Does Brexit Mean Donald Trump Is Going to Win in November?

From Cosmopolitan

Great Britain's vote to leave the European Union - a move known as Brexit - has cratered world stock markets, prompted the resignation of British Prime Minister David Cameron, and generally shocked the world. Britain and potentially the rest of Europe could plunge into recession as a result.

Donald Trump, however, thinks Brexit is "a great thing."

"I love to see people take their country back," he told reporters at a news conference at one of his golf courses in Scotland. Earlier in the week, Trump said he wasn't really following the Brexit news. Trump, who's in Scotland to check on his golf course Turnberry, also said Brexit is a great thing for … Trump! "If the pound goes down," he said, referring to Britain's currency, "more people are coming to Turnberry. I think it could very well turn out to be a positive."

But will Brexit be a positive thing for the Trump campaign come this November? Quite possibly, yes. "This is a humbling moment for anyone who opposes Trump," the Chicago Tribune wrote in an editorial Friday. "We'd wager that, as we type these paragraphs, Hillary Clinton's game-planners are in full freak-out," the editorial continued. "The British vote doesn't repudiate her; she wasn't on Thursday's ballot. But she'll soon be on one here. And to many Americans, she represents just the sort of central-control, heavy-handed, know-it-all ethos that the European Union represents."

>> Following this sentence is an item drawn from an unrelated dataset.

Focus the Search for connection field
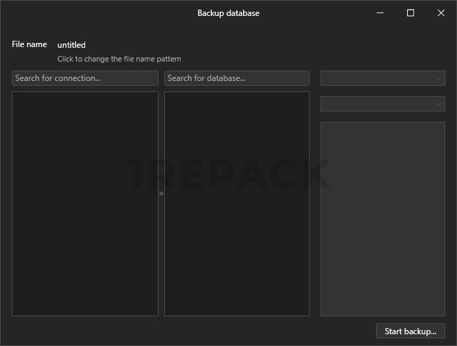This screenshot has height=346, width=457. point(84,78)
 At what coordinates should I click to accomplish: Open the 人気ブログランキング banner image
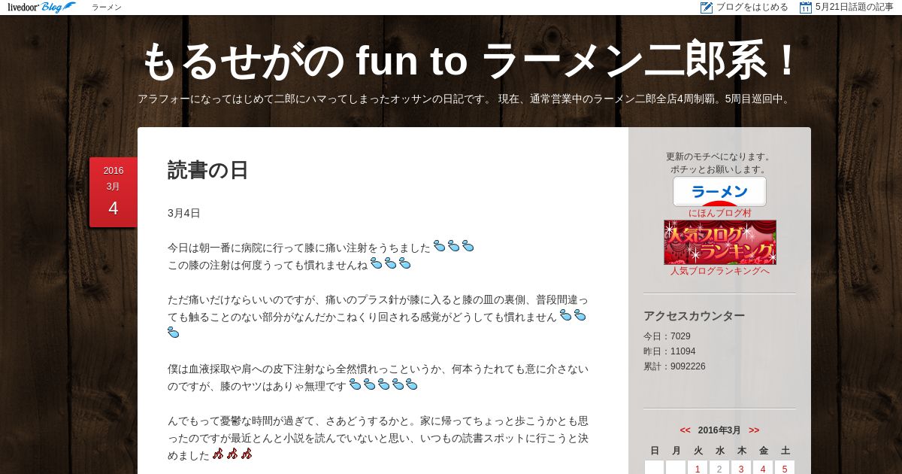click(720, 242)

The campaign leading to Thursday's stunning vote for Britain to leave the European Union shared some of the nationalist, populist themes driving the Trump campaign, including a wariness of immigration, concern about borders, and skepticism of the value of multinational organizations.

Put another way, the pro-wall building, anti-immigrant feelings that Trump has stoked since announcing his candidacy for president last June helped fuel Britons' vote to leave the EU. So it could very well push Trump into the White House.

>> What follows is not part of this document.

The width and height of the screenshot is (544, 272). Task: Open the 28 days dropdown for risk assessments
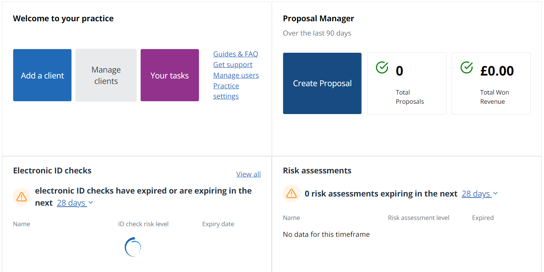click(x=480, y=194)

"I think there are great similarities between happened here and my campaign," he said in a speech Friday morning, following the vote. "People want to see borders. They don't necessarily want people pouring into their country that they don't know who they are and where they come from."

As Esquire's Stephen Marche writes, if this kind of paranoia about foreigners can take hold in Great Britain, a nation that "created the world's most cosmopolitan city," then it could happen anywhere, including the U.S.

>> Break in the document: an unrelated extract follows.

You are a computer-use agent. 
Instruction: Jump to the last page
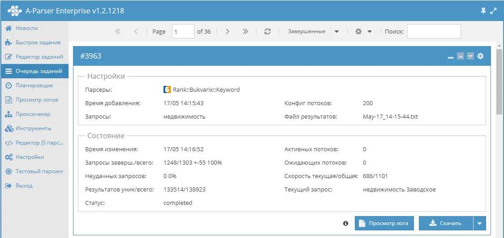[245, 32]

But it goes beyond xenophobia. Brexit, like the rise of Trump, is rooted in the economy and the populist rejection of Establishment politics. Like many Americans, Britons voting to leave the EU felt the growth of free trade and the increase in migrants pouring over their borders had cost them jobs. Meanwhile, Hillary Clinton has come to represent free-trade policies that many American workers feel has put them out of work.

And, as USA Today points out, British politics are often a preview for what's to come in the U.S.

Nearly four decades ago, conservative leader Margaret Thatcher overturned the British political establishment by becoming prime minister in 1979 - one year before Ronald Reagan did much the same thing by winning the American presidency.

There's also an argument that Brexit will actually hurt Trump. If world markets continue to convulse, and recession truly looms for Europe, American voters might be scared away from a candidate whose own policies so closely hue with those of the leave EU proponents in Great Britain.

In other words, Americans are getting a preview of the world reaction to a Trump presidency. If it's scary - and right now it's much scarier than anyone probably realizes - Trump's campaign could be dealt a significant body blow. Right now, however, the Brexit vote is likely sending waves of panic across the Democratic establishment.

Additional reporting from the Associated Press.